This is the third installment of a five-part series on climate policy adapted from regular Triple Crisis contributor James K. Boyce’s March 31 lecture for the Climate Change Series at the University of Pittsburgh Honors College. This installment focuses on the costs associated with the institution of a carbon price, both the private costs of measures to reduce emissions and the larger private costs that would be paid for emissions that are not eliminated. The first two installments of the series is available here and here.
The full lecture and subsequent discussion are available, as streaming video, through the University of Pittsburgh website. Click here or on the image below.

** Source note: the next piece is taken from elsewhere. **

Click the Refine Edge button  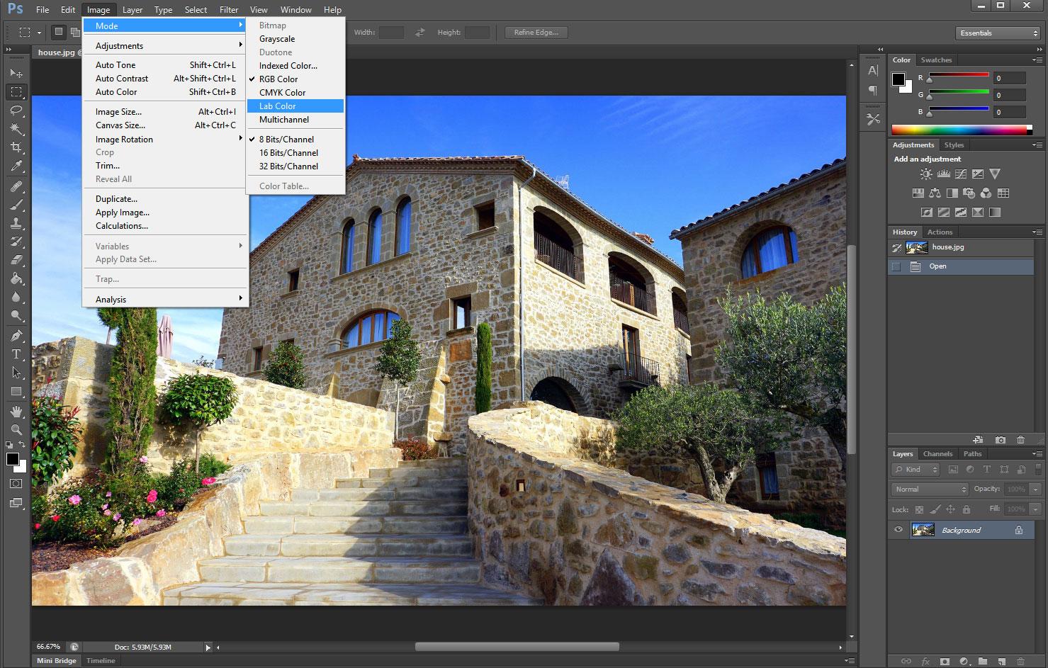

Just How Much Would It Cost?
Back in 2009, the Speaker of the House of Representatives, John Boehner (R-Ohio), commented in the debate running up to the vote on the American Clean Energy and Security Act—known as the Waxman-Markey bill, after its main sponsors, Henry Waxman (D-Calif.) and Ed Markey (D-Mass.)—that if this bill were passed, it would be the biggest tax increase on working families in American history.
Now, that was probably political hyperbole, but Boehner wasn’t entirely wrong. It would be like a tax increase, and it would be substantial. It has to be substantial if it’s going to engender the kinds of changes in consumption of fossil fuels that are needed to push forward the clean energy transition. We’re talking about big changes: an 80% reduction in our emissions by the year 2050 below some baseline level. We’re talking about really a revolution in energy, and the kinds of price increases that would be ultimately needed to drive that forward are not inconsequential, and so Boehner had a really serious argument there.
What was the Democratic response? “No, no, it’s not a tax, really it’s not like a tax, and really it’s not a big price increase, it’s not going to hurt people all that much, it’s equivalent to a postage stamp a day.” Now, that postage-stamp-a-day estimate came from an estimate of something quite different from the price increases that households would face.